Many of the plate annotations were made by astronomers in the course of their work that resulted in significant scientific discoveries that are at the foundation of the field of astrophysics. DASCH digitized plates in the Harvard Plate Stacks that were annotated by astronomers such as Henrietta Swan Leavitt, Annie Jump Cannon, Cecilia Payne-Gaposchkin, Edward Pickering and Vainu Bappu, to name a few. Those who argue in favor of scraping off annotations state that annotations or grime on the plate may obscure the star or object that they potentially may need to study and that the annotations have little to no scientific or historical value. Those who argue in favor of preserving the annotations state that the markings offer proof of a person’s discovery, identify sources of discrepancies in research in order to correct data, can reattribute a first discovery, or illustrate historic work processes and cultural patterns in the history of science. The historical record of women’s work in the sciences is disproportionately less than documentation of men’s work in the sciences. Thus, having original annotations and artifacts that document women’s contributions is particularly important.

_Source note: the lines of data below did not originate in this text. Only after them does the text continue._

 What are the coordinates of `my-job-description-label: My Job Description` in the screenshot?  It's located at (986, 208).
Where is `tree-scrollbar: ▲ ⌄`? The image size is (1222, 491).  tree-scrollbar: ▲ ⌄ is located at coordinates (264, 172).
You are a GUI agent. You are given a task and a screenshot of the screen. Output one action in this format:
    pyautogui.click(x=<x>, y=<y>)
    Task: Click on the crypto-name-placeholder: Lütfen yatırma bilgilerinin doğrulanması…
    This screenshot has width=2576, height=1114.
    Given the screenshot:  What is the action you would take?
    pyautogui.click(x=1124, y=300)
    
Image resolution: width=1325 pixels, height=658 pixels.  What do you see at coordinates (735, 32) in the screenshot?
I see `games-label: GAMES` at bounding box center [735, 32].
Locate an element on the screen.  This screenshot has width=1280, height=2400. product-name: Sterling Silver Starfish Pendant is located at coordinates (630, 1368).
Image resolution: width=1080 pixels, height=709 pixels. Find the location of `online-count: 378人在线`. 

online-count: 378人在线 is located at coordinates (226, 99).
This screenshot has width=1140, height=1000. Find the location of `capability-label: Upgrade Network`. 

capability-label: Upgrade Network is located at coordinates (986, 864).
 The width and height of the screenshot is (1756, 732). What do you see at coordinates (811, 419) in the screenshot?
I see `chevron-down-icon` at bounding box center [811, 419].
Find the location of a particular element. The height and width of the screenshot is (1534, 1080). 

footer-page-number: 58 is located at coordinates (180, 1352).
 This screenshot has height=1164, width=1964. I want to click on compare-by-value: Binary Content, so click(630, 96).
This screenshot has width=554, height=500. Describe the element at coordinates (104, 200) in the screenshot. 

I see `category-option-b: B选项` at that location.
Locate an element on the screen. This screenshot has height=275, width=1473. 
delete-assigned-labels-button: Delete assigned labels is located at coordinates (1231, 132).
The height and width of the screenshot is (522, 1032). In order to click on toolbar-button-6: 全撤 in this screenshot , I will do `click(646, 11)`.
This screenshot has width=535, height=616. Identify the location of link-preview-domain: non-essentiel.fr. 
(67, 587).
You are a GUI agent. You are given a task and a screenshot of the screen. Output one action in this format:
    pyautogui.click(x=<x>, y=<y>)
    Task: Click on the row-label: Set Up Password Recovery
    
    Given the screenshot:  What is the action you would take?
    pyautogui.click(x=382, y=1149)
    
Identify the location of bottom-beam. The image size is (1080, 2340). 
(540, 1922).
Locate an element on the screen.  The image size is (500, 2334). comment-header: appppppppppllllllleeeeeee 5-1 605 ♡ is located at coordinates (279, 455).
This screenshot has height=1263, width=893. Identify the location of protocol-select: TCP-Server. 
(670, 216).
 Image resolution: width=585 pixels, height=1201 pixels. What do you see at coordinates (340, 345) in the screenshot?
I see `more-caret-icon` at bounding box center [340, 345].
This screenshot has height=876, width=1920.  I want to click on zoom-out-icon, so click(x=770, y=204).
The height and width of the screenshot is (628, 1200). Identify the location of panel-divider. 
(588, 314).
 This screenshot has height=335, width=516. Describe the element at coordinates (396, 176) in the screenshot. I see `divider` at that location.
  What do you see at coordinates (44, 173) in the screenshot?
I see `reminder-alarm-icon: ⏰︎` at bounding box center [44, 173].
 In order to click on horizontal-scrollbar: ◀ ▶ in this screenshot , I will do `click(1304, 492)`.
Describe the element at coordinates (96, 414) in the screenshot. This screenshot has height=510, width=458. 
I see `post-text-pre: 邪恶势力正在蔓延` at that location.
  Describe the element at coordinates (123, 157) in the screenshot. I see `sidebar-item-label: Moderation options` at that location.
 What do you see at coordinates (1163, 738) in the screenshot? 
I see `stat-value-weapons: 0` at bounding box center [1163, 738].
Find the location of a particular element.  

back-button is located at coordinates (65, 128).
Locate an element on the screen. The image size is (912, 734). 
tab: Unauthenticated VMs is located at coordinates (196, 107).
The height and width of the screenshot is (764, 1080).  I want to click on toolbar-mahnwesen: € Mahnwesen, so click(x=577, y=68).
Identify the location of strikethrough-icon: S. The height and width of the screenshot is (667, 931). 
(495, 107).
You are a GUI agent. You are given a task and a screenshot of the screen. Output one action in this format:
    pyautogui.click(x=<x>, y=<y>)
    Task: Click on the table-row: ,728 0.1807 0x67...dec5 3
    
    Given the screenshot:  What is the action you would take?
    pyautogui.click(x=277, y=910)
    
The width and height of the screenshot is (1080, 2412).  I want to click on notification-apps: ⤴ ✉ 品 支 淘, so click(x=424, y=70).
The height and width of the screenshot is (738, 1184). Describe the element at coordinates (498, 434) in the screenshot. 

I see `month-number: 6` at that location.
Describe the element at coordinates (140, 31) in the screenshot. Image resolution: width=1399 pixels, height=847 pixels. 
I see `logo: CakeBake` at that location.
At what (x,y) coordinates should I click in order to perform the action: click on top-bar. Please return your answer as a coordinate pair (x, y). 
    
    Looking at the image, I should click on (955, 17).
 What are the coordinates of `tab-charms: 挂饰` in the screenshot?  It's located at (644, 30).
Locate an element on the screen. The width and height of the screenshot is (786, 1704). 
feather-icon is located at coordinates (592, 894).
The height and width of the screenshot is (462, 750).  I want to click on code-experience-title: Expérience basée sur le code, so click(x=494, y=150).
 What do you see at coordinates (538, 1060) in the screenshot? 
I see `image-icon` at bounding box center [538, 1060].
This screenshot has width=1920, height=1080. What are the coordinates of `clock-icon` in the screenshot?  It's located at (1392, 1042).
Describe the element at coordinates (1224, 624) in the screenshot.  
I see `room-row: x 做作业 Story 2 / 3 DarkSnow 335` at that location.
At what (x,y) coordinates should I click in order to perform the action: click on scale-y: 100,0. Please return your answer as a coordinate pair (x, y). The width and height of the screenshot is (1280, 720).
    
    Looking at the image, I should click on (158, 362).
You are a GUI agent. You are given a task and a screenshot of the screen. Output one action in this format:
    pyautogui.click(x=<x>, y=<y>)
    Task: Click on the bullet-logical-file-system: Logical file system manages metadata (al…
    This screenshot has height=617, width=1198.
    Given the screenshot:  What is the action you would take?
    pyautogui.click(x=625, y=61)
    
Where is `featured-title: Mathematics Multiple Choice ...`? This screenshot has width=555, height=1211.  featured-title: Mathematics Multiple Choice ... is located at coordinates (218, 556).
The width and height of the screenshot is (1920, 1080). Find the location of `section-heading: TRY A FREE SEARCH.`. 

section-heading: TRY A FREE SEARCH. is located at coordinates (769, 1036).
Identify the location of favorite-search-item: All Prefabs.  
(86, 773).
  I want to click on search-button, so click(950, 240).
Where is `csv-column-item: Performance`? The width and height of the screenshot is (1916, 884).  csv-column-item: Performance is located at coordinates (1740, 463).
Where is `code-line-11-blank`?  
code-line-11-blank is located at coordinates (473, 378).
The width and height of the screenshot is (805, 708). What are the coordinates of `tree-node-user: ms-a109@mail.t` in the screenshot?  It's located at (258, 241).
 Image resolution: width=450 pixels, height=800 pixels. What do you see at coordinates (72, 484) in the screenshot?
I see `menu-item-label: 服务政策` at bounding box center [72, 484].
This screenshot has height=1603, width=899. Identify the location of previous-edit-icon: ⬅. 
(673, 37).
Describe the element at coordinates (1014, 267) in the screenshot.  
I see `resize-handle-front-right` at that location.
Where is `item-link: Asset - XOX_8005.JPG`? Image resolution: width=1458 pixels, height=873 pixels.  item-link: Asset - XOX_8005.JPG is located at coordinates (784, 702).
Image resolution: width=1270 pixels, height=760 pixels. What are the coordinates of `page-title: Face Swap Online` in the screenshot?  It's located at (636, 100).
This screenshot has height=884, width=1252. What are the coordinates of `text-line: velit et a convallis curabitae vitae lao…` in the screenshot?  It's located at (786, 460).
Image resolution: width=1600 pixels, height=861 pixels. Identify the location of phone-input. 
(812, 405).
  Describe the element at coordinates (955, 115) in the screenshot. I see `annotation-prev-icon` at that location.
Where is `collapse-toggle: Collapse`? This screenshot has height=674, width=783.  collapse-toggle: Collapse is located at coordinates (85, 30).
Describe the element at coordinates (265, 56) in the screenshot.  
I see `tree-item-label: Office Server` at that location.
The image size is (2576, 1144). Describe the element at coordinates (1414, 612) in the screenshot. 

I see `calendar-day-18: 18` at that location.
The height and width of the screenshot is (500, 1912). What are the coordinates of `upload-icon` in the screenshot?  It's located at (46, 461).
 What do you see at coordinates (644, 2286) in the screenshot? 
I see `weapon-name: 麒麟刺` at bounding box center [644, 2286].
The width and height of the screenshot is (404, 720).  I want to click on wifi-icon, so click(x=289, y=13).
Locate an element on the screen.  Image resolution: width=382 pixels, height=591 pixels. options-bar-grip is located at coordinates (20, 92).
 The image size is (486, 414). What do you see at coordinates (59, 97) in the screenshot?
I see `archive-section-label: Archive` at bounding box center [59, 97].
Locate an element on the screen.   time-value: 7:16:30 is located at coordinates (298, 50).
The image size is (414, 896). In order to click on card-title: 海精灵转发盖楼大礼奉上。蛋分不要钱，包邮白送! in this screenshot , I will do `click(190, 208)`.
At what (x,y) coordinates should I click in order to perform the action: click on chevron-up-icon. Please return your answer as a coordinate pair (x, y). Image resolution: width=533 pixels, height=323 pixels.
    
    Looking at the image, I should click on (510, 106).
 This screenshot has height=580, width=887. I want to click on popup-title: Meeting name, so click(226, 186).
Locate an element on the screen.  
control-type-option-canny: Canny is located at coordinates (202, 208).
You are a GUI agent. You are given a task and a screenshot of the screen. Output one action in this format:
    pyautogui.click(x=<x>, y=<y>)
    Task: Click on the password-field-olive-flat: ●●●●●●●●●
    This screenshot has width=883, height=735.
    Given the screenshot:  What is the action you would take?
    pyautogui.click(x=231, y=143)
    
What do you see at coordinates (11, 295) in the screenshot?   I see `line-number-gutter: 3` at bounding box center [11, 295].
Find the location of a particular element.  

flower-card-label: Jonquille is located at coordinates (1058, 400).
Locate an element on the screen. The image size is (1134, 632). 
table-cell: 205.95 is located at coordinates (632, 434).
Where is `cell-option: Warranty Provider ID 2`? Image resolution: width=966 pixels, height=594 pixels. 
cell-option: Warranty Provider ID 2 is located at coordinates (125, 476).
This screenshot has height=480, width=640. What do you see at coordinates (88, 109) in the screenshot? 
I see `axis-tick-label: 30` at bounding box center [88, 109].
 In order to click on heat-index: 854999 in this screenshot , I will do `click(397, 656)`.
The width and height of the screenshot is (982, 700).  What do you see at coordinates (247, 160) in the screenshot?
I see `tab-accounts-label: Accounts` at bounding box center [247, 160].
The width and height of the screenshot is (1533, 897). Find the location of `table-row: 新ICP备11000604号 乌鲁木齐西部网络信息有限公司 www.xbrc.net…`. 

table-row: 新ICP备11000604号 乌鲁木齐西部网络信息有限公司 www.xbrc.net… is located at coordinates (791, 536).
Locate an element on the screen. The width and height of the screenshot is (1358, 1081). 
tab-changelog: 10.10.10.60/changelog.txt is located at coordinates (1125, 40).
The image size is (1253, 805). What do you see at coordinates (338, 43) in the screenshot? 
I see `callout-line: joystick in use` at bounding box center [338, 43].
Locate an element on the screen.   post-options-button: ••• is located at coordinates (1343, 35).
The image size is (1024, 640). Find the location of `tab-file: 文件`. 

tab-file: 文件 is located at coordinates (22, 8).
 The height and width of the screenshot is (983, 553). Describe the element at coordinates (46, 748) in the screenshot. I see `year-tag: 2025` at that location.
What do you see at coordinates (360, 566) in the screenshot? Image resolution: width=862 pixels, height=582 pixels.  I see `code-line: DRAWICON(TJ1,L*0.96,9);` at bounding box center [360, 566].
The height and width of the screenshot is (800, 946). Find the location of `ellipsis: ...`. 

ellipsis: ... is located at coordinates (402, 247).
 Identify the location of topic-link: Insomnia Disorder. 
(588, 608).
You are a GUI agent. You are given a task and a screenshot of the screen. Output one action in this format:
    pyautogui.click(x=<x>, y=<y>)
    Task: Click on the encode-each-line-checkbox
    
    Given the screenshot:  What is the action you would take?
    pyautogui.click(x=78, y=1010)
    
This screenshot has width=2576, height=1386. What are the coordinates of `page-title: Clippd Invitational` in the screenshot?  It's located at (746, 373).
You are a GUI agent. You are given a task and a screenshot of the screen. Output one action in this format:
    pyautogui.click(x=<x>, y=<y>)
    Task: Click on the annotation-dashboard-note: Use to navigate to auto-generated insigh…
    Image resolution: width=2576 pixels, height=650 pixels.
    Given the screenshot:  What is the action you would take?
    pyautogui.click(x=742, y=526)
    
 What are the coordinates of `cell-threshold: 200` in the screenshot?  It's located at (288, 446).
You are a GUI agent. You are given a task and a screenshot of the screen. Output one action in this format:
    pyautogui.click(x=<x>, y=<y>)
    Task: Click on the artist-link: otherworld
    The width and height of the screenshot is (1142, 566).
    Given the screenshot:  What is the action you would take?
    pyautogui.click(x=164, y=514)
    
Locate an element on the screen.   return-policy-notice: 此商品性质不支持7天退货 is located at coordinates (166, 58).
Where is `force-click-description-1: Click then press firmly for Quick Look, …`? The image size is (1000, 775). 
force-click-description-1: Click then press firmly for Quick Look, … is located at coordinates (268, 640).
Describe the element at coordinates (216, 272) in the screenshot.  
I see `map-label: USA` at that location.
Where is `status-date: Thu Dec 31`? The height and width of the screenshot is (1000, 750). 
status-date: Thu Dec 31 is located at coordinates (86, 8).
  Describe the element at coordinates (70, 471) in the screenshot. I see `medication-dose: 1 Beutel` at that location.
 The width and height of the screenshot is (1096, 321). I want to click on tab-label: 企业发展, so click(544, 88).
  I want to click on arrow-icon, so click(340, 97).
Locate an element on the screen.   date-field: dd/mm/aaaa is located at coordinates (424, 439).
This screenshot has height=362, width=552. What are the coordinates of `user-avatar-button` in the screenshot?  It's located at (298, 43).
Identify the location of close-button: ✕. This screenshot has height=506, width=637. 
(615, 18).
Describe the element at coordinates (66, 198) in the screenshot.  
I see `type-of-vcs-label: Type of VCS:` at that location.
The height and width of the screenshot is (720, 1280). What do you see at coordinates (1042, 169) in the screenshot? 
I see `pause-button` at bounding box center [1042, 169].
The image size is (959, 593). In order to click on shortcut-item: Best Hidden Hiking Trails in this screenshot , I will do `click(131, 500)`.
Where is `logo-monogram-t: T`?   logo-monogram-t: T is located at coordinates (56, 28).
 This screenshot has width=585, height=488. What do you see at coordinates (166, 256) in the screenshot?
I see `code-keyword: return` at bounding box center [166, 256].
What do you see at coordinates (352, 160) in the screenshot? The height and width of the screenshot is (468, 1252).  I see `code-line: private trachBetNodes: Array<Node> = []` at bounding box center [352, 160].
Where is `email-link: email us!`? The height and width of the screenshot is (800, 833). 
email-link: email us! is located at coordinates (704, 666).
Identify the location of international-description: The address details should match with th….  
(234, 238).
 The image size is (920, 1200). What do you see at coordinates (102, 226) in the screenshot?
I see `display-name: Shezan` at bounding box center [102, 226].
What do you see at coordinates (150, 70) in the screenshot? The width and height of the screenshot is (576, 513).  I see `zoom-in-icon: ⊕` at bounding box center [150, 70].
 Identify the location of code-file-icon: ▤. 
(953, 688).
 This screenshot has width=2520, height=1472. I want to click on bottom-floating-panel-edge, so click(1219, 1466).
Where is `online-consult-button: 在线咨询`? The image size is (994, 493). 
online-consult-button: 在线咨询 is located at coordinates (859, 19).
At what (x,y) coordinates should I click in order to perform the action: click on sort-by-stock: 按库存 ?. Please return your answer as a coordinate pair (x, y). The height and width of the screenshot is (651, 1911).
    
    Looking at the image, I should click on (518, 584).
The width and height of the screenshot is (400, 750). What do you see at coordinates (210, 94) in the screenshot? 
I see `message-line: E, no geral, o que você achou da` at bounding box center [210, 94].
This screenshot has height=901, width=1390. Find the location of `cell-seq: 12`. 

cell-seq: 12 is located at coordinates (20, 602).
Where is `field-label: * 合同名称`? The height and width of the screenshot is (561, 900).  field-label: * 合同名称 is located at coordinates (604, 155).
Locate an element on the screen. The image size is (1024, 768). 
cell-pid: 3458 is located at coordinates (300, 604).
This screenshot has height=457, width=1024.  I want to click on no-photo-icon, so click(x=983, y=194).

In 2022, the Center for Astrophysics | Harvard & Smithsonian committed to stop scraping annotations for the remainder of the glass plate photographs that were yet to be scanned by DASCH. Advocacy by artists, historians, librarians, and conservators played a major role in coming to this resolution. Future digitization projects at the Harvard Plate Stacks will utilize a multispectral imaging system that allows for a nondestructive process that will yield digital data that can be used for astrophysics and the humanities.